367 Consequently, it is appropriate to rule that 90% of the costs of the expert's report should be borne jointly and severally by the Council and the Commission. Since the remaining 10% of those costs is to be borne by all of the applicants in the two cases, that percentage must - having regard to the proportion of the total amount of compensation respectively claimed by them, and since each of them has been successful - be borne as to 22% each by the applicants in Case C-104/89 and as to 12% by Mr Heinemann.

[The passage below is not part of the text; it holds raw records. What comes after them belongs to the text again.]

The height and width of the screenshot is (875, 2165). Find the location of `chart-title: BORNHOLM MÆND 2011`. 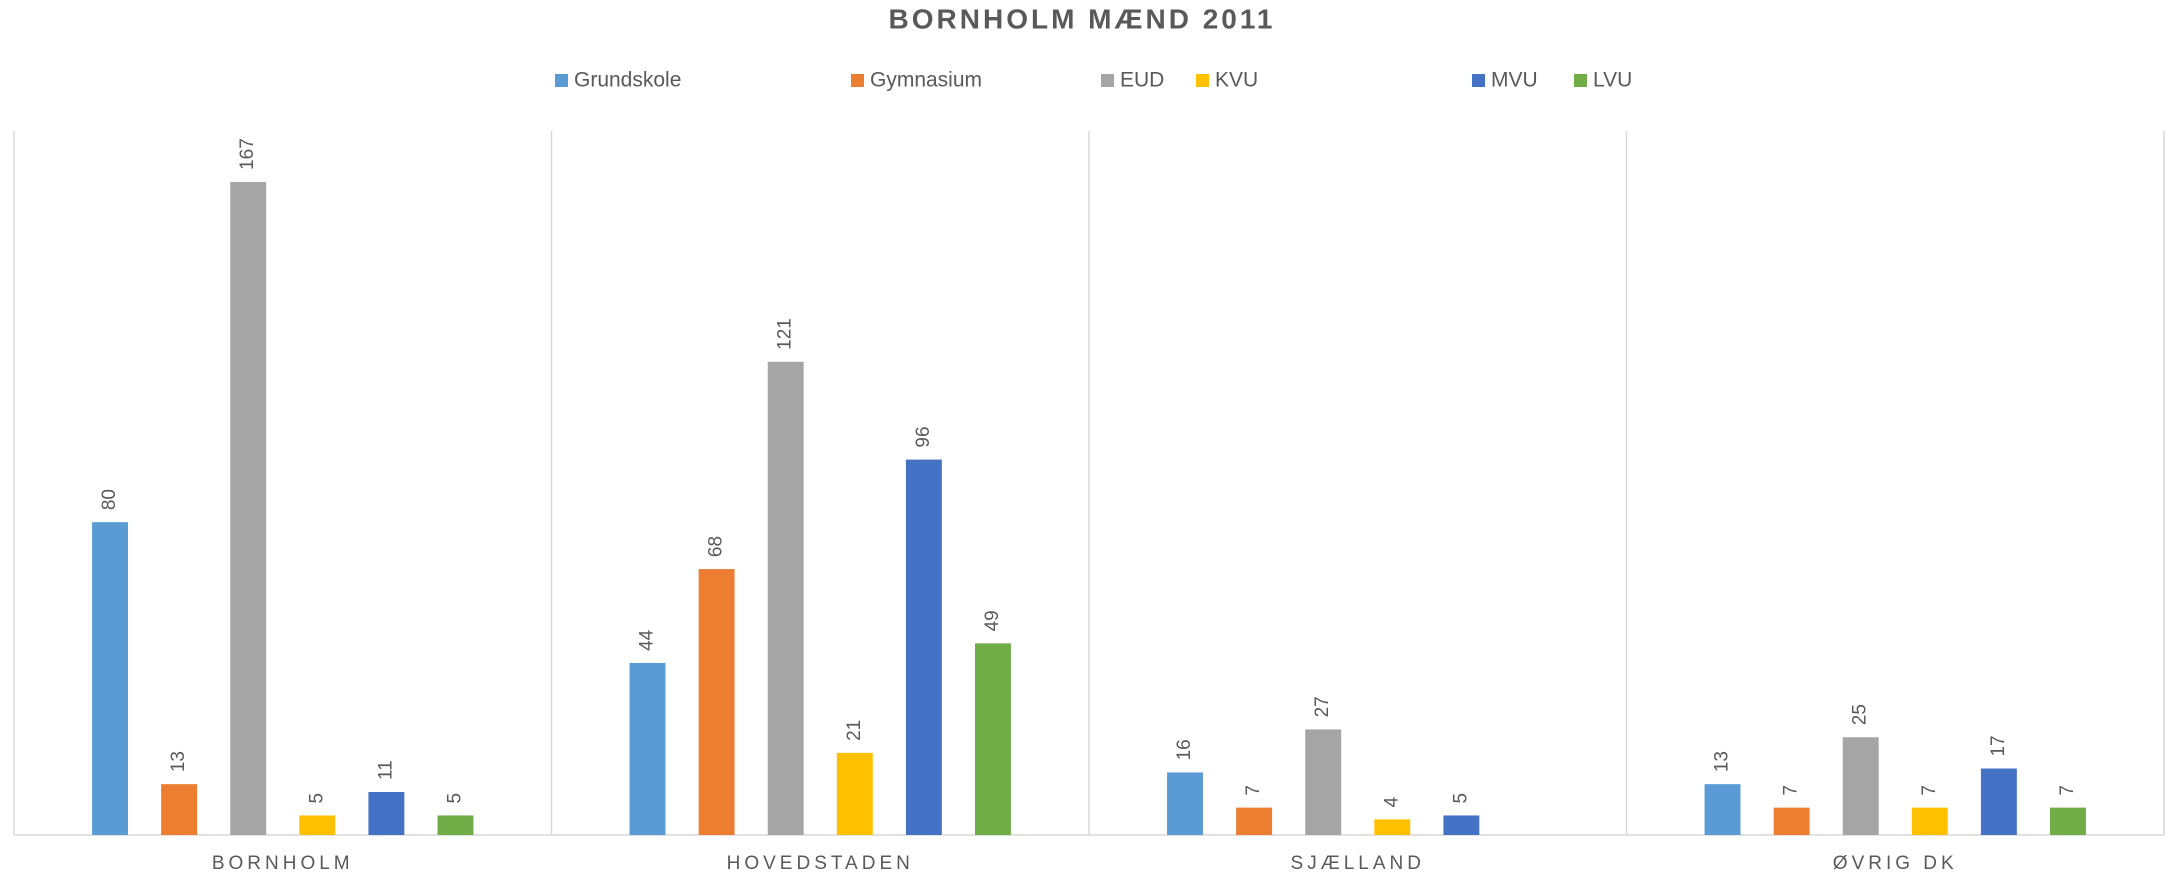

chart-title: BORNHOLM MÆND 2011 is located at coordinates (1082, 18).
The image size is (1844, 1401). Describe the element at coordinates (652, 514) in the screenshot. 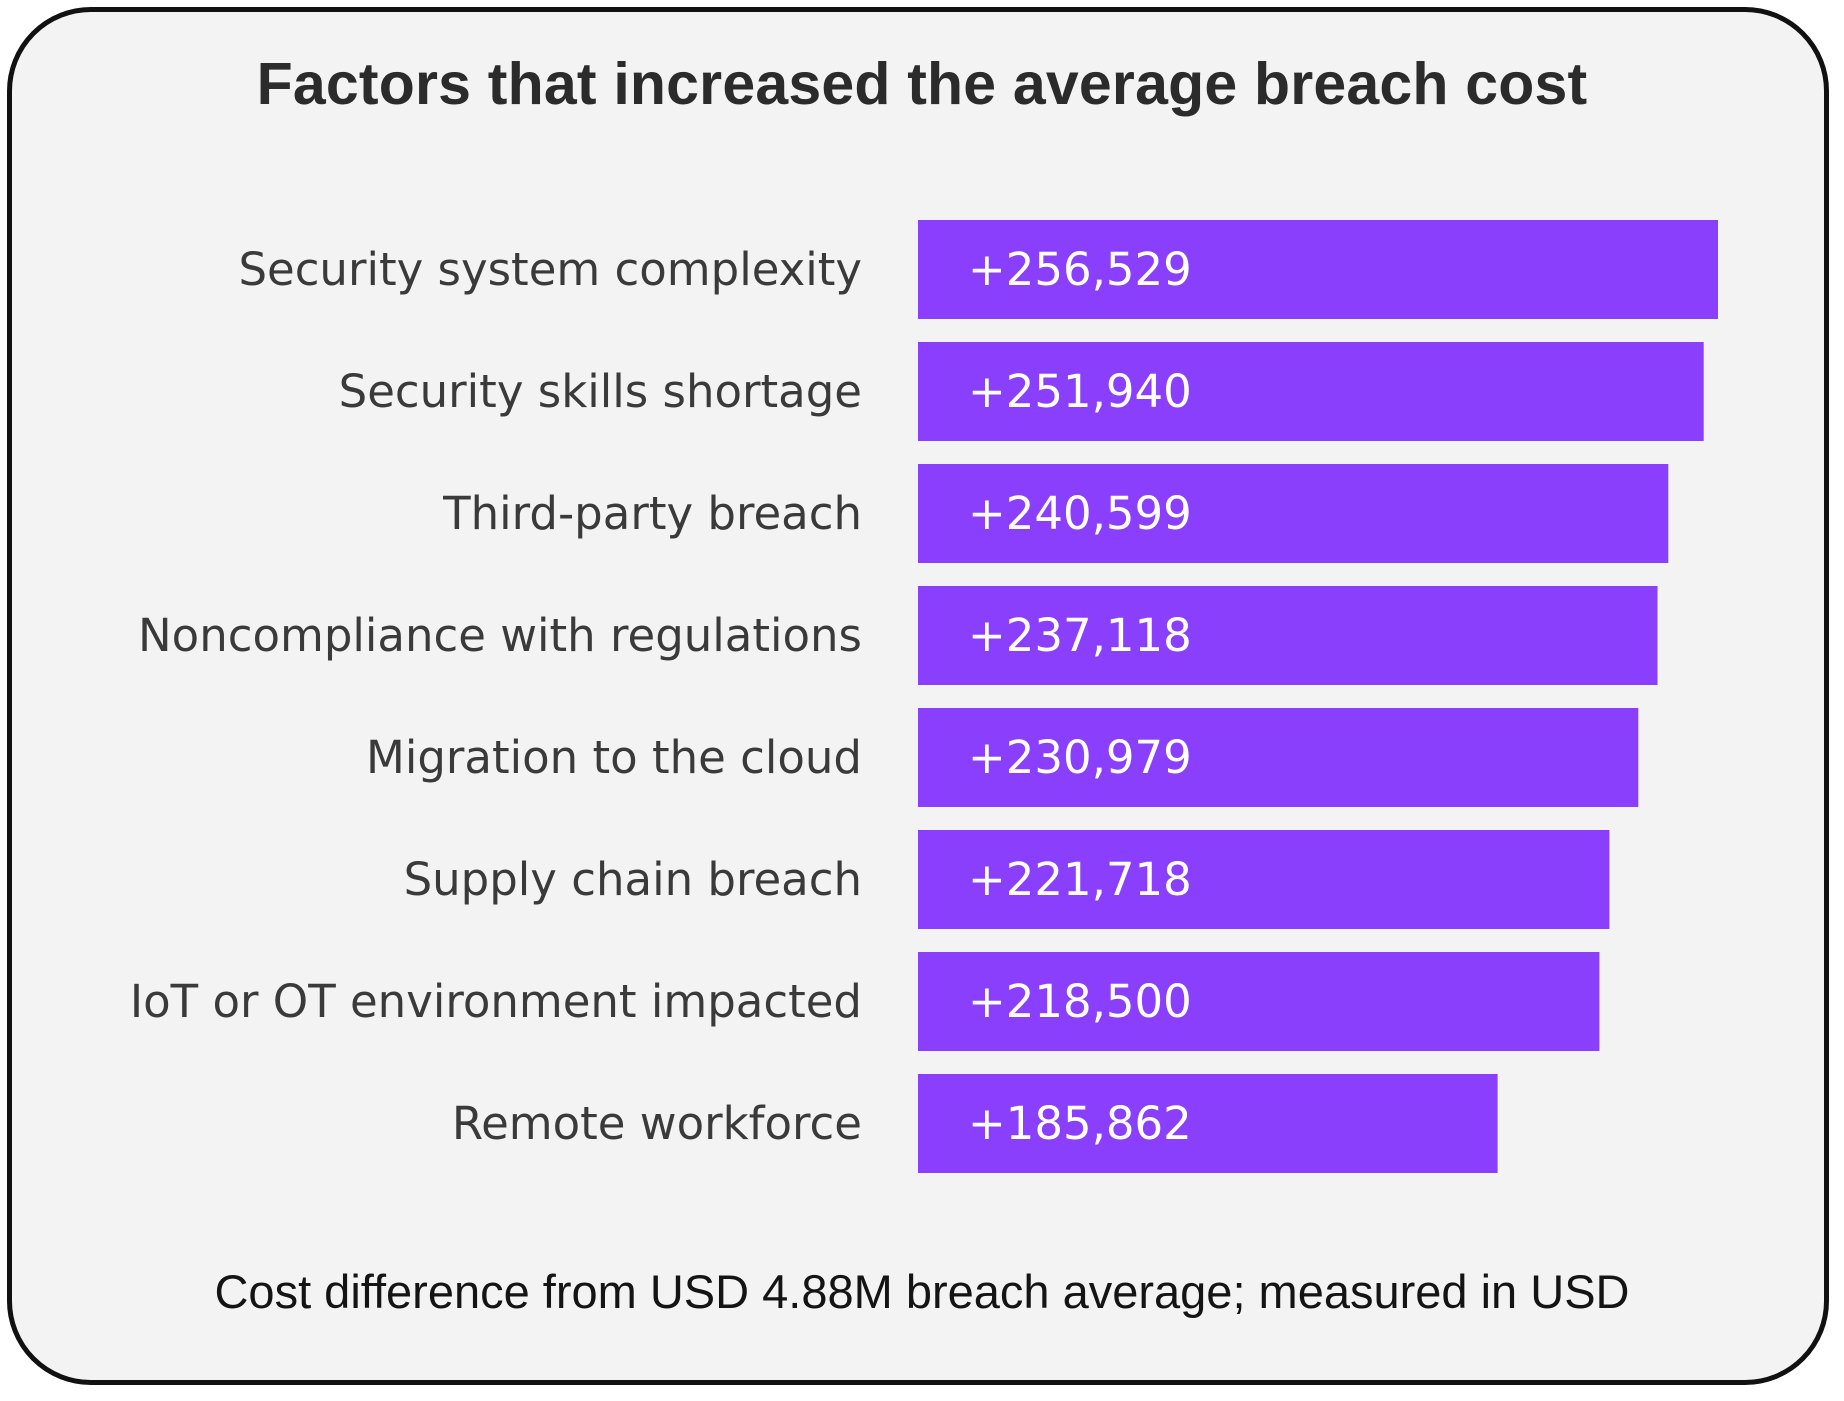

I see `category-label: Third-party breach` at that location.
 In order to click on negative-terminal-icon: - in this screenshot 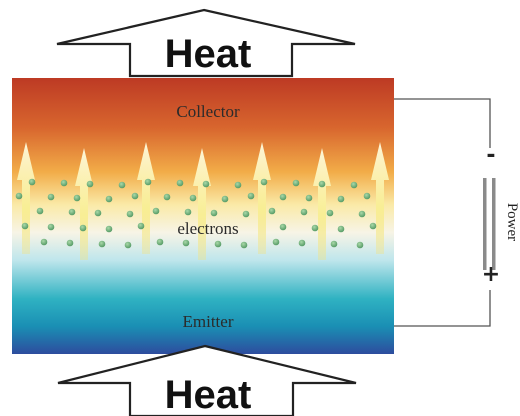, I will do `click(490, 156)`.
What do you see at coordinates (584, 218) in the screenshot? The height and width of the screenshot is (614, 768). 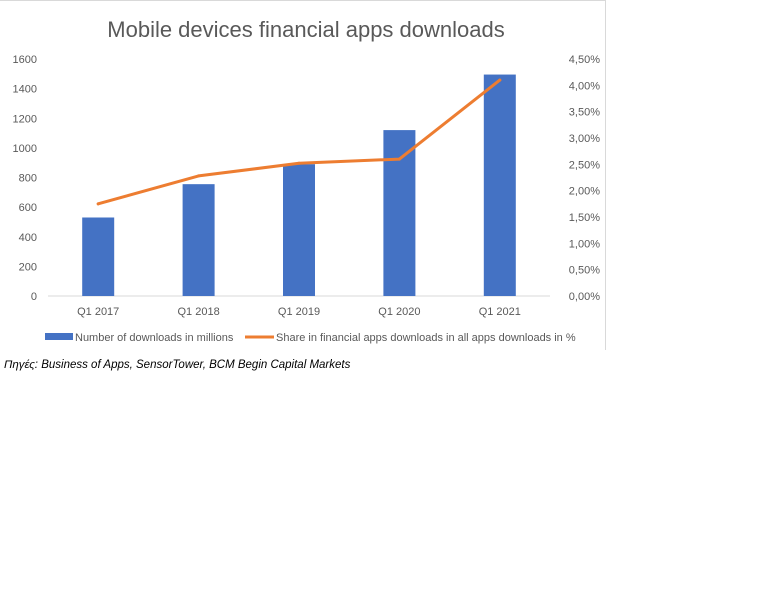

368 No relevance attaches, for the purposes of apportioning the costs, to the fact that the Council and the Commission have declared their willingness, in the alternative, to pay the applicants compensation based on Regulation No 2187/93, since that declaration has not been accompanied, or at any rate not followed, by any payment of the corresponding amounts, which would have limited the subject-matter of the dispute to the sums remaining due after such payment had been made.
On those grounds,
THE COURT
(Sixth Chamber)
hereby:
- in Case C-104/89 orders:
1. (a) The Council of the European Union and the Commission of the European Communities jointly and severally to pay to Mr Mulder compensation in the sum of NLG 555 818;
(b) Interest at the annual rate of 1.85% to be paid on that sum in respect of the period from 1 October 1984 to the date of delivery of the interlocutory judgment;
(c) Default interest at the annual rate of 8% to be paid on that sum in respect of the period from the latter date to the date of actual payment;
2. (a) The Council and the Commission jointly and severally to pay to Mr Brinkhoff compensation in the sum of NLG 362 383;
(b) Interest at the annual rate of 1.85% to be paid on that sum in respect of the period from 5 May 1984 to the date of delivery of the interlocutory judgment;
(c) Default interest at the annual rate of 8% to be paid on that sum in respect of the period from the latter date to the date of actual payment;
3. (a) The Council and the Commission jointly and severally to pay to Mr Muskens compensation in the sum of NLG 324 914;
(b) Interest at the annual rate of 1.85% to be paid on that sum in respect of the period from 22 November 1984 to the date of delivery of the interlocutory judgment;
(c) Default interest at the annual rate of 8% to be paid on that sum in respect of the period from the latter date to the date of actual payment;
4. (a) The Council and the Commission jointly and severally to pay to Mr Twijnstra compensation in the sum of NLG 579 570;
(b) Interest at the annual rate of 1.85% to be paid on that sum in respect of the period from 10 April 1985 to the date of delivery of the interlocutory judgment;
(c) Default interest at the annual rate of 8% to be paid on that sum in respect of the period from the latter date to the date of actual payment;
- in Case C-37/90 orders:
5. (a) The Council and the Commission jointly and severally to pay to Mr Heinemann compensation in the sum of DEM 17 411;
(b) Interest at the annual rate of 1.5% to be paid on that sum in respect of the period from 20 November 1984 to the date of delivery of the interlocutory judgment;
(c) Default interest at the annual rate of 7% to be paid on that sum in respect of the period from the latter date to the date of actual payment;
- in both cases:
6. Dismisses the remainder of the actions;
7. Orders the Council and the Commission to bear their own costs and jointly and severally to pay 90% of the applicants' costs apart from the costs of the expert's report commissioned by the Court. The costs of that report shall be borne jointly and severally, as to 90%, by the Council and the Commission. Since the remaining 10% of those costs is to be borne by all of the applicants in the two cases, that percentage shall be borne as to 22% each by the applicants in Case C-104/89 and as to 12% by Mr Heinemann.